Cross-border M&A is often considered risky for private equity and strategic buyers alike, but not taking action could be detrimental to a firm’s longevity, explains partner Herb Engert, who heads E&Y ’s strategic growth markets.

“Is there risk by sitting on the sidelines? Yes, you won’t be here,” he says, citing the opportunities that are available to corporations and sponsors that have built up cash on their balance sheets and are looking to grow. Engert was joined by panelists Steve Krouskos, head of global M&A advisory services, and E&Y partner Jacqueline Kelley at the Ca Va Brasserie restaurant.
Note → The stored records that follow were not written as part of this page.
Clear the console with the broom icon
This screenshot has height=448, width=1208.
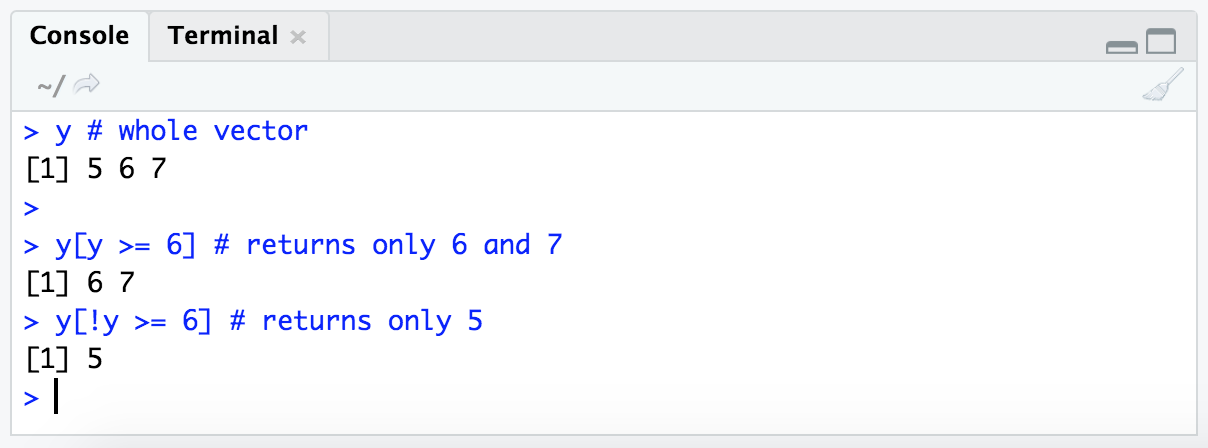(1162, 86)
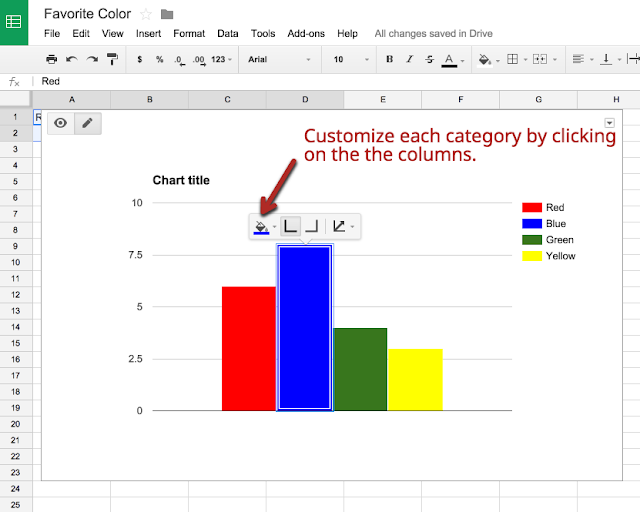Image resolution: width=640 pixels, height=512 pixels.
Task: Expand chart options dropdown arrow at corner
Action: coord(609,123)
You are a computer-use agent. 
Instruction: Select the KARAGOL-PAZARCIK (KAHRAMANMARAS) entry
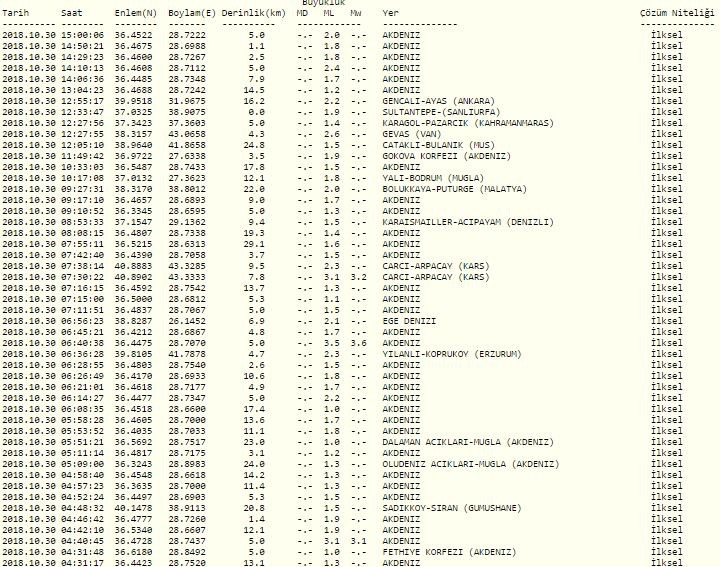point(466,123)
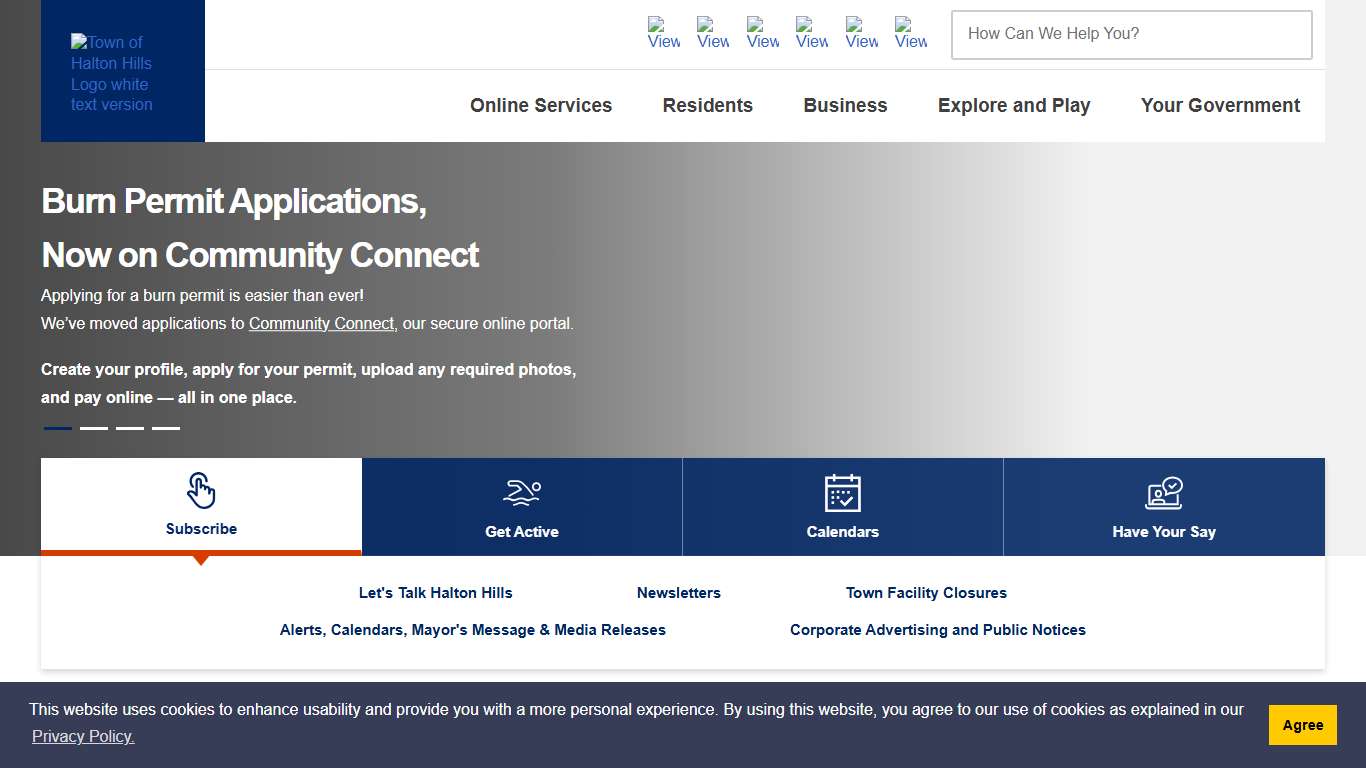Click the Town of Halton Hills logo
1366x768 pixels.
(112, 73)
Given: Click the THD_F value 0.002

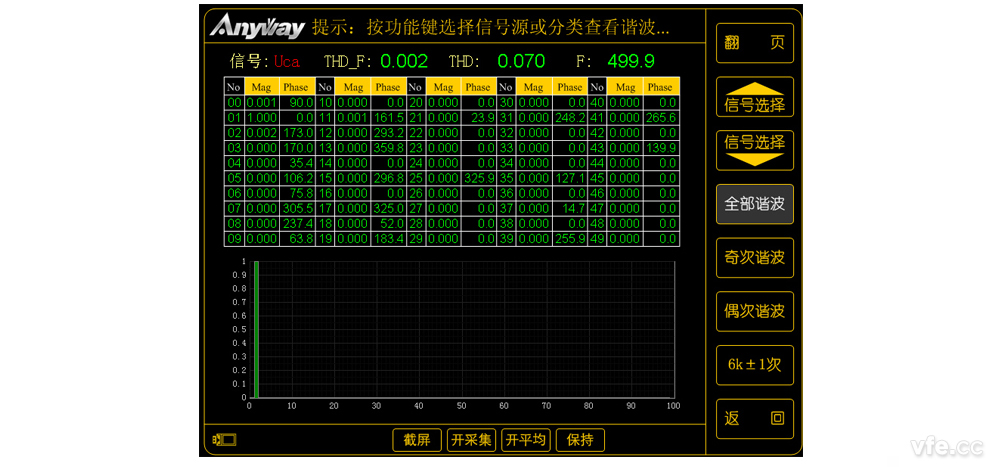Looking at the screenshot, I should 404,61.
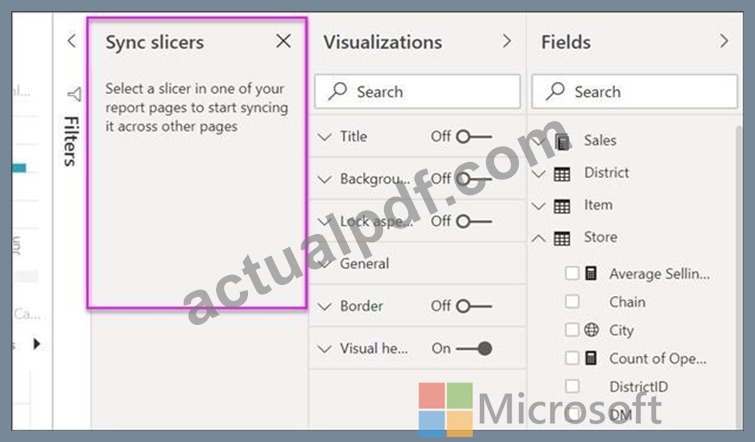Expand the District table
Image resolution: width=755 pixels, height=442 pixels.
pyautogui.click(x=538, y=173)
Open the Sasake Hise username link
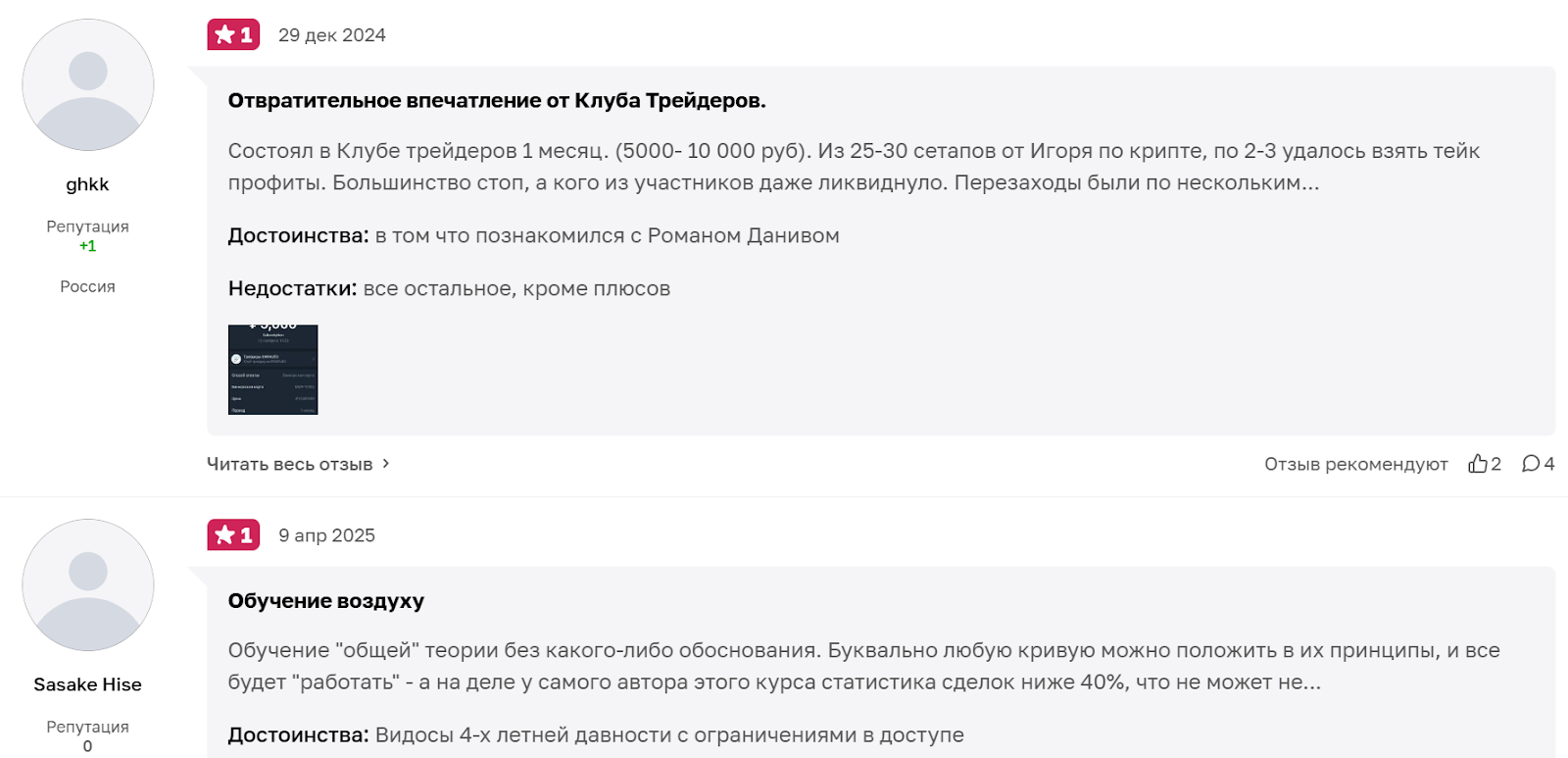The width and height of the screenshot is (1568, 758). pos(87,684)
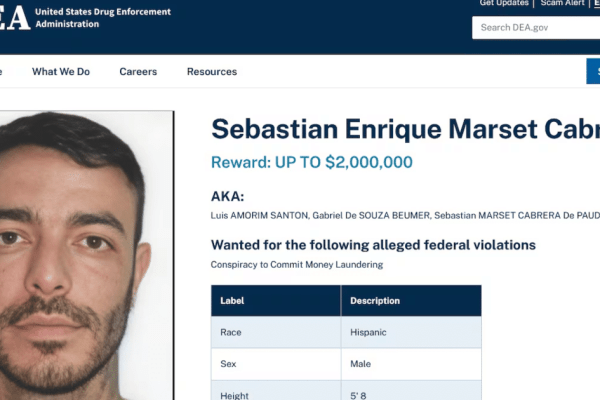Click the fugitive's mugshot photo

[85, 255]
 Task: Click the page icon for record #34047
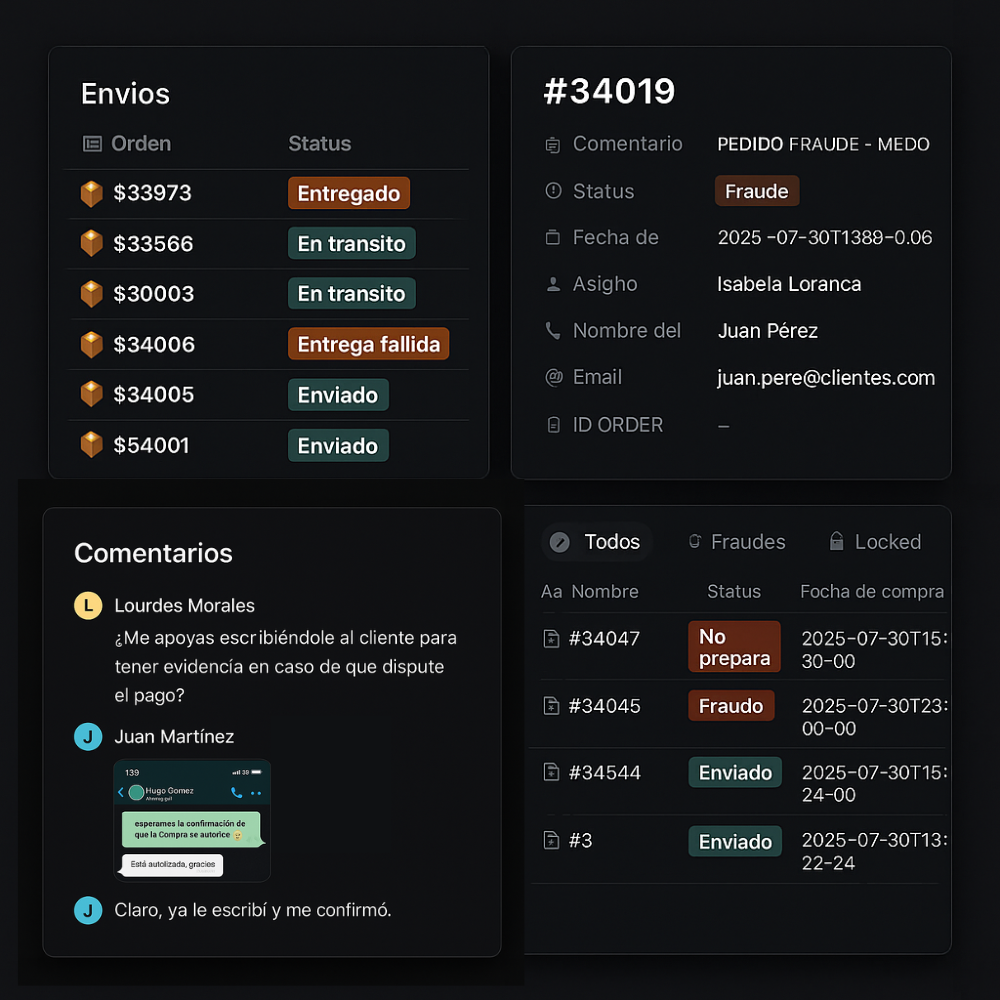tap(551, 639)

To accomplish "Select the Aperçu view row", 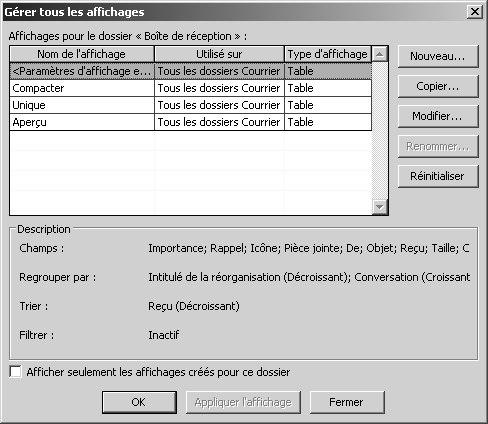I will (x=191, y=122).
China, India and Brazil top the list of most promising foreign markets, according to an April survey from E&Y. But Krouskos cautions that the next phase of emerging markets — Africa, Southeast Asia and Turkey — may get overlooked because buyers still have a lot of lingering doubt and concern over where to source deals.

Among the sectors most poised for growth: financial services, energy and consumer goods.

The problem, Krouskos adds, is that “companies are reluctant to make a mistake.” Today’s buyers are more risk-averse, he says, due to the “hangover” that is still being felt from the economic downturn in 2008.

However, many companies have adjusted their strategies, he adds.

“There’s a ton of opportunity, and confidence around growth is high,” Krouskos reports. According to the E&Y report, 70 percent of roughly 1,600 senior executives say they’ve changed their approaches to investing in emerging markets. Of that number, 45 percent say they will apply “further rigor.”

One bright spot, Krouskos and Engert say, is the middle market, which has seen the most uptick in growth, namely with private equity firms.

“They’re looking at great deals, but small deals,” Engert says.

While it was almost embarrassing to work on a deal that was under $500 million in a pre-2007 M&A market, these days the lower middle market is held in higher regard for the sheer volume of transactions, Krouskos adds.

“The way companies approach deals has changed,” he says.